» TASK OBJECTIVE:
Filter the entries for lines with the word "Switch".
** GIVEN DATA follows **
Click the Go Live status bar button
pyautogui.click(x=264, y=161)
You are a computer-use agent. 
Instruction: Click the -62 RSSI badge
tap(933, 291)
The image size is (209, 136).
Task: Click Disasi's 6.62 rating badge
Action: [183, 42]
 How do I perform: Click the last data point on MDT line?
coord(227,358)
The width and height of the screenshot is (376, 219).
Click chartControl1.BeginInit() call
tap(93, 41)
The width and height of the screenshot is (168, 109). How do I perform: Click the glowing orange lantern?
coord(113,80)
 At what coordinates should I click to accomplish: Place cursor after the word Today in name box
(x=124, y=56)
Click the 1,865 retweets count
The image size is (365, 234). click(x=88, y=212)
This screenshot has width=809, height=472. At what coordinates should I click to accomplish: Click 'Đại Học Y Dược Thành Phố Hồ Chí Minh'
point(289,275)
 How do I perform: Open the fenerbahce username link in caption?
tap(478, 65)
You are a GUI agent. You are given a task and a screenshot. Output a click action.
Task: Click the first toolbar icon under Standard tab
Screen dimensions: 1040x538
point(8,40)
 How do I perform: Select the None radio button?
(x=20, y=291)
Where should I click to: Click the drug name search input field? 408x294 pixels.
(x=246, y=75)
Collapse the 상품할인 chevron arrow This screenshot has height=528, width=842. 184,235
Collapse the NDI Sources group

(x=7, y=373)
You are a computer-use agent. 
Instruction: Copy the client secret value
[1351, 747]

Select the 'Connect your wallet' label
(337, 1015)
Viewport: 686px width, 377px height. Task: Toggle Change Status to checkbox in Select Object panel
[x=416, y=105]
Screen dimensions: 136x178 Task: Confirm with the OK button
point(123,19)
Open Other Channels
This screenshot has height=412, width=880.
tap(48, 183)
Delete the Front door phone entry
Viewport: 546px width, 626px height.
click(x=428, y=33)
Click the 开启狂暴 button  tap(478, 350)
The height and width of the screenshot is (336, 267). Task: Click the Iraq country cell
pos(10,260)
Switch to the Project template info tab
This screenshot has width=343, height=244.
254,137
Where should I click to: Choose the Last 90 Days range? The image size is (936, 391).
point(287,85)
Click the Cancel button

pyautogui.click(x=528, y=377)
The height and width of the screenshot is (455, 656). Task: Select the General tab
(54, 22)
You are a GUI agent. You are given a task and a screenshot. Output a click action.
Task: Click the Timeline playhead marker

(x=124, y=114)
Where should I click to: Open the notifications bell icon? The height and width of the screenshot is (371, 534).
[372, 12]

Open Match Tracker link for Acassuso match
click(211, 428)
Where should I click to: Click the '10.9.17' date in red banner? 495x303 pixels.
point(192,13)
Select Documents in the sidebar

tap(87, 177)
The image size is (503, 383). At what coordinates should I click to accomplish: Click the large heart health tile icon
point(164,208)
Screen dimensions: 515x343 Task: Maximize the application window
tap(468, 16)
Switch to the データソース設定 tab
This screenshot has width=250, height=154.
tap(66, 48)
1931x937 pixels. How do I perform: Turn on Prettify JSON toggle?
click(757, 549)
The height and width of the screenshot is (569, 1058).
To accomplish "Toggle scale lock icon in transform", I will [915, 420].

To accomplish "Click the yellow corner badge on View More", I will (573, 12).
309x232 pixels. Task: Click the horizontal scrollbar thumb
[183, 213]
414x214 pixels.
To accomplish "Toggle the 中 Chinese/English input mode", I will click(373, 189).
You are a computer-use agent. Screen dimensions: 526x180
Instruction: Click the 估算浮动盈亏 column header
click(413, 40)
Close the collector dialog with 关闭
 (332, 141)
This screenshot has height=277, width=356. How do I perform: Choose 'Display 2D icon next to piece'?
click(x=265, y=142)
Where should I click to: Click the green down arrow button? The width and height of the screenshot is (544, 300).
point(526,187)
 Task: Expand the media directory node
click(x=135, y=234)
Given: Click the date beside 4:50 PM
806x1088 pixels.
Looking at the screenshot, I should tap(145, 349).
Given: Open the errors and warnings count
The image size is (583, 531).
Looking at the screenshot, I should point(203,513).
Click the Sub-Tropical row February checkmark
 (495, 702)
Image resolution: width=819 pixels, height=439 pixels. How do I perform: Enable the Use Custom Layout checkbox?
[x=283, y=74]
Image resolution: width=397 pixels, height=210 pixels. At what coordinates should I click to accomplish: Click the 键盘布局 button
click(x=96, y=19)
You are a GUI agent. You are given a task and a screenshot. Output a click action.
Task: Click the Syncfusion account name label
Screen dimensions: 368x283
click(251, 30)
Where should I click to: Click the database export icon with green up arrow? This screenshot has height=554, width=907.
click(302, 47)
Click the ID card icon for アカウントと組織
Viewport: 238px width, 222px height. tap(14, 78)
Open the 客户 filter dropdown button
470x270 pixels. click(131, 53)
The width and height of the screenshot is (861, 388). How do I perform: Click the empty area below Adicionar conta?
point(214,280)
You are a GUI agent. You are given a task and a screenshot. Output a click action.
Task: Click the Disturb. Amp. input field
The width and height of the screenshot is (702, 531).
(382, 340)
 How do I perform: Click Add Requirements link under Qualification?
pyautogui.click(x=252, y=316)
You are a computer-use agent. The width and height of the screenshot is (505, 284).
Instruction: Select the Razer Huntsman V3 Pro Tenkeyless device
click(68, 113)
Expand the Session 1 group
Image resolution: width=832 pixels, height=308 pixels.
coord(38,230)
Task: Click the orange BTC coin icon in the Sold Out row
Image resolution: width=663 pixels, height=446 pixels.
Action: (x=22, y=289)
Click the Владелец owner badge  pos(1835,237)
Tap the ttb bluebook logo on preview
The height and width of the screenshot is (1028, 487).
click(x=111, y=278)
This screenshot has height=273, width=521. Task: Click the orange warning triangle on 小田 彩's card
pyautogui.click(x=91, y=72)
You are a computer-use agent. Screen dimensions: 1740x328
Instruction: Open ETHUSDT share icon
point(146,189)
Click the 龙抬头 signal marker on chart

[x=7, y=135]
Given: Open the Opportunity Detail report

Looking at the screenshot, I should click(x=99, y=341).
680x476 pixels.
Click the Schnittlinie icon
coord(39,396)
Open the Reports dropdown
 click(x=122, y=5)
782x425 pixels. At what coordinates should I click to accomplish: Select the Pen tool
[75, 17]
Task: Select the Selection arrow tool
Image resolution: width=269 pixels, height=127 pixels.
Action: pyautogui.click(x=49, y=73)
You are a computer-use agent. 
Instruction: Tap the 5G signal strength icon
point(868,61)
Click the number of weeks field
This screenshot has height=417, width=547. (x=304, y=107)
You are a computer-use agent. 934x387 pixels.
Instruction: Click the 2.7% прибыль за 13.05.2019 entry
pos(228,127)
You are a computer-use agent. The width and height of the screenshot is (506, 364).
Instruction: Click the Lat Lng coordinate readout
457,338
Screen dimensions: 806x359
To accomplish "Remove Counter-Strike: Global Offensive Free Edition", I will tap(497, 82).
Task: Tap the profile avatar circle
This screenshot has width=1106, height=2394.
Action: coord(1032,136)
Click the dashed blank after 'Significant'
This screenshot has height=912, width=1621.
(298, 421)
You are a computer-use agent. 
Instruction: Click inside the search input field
** End of GIVEN DATA **
» ANSWER TO THIS TASK:
Switch to the Project template info tab
Switch to the データソース設定 tab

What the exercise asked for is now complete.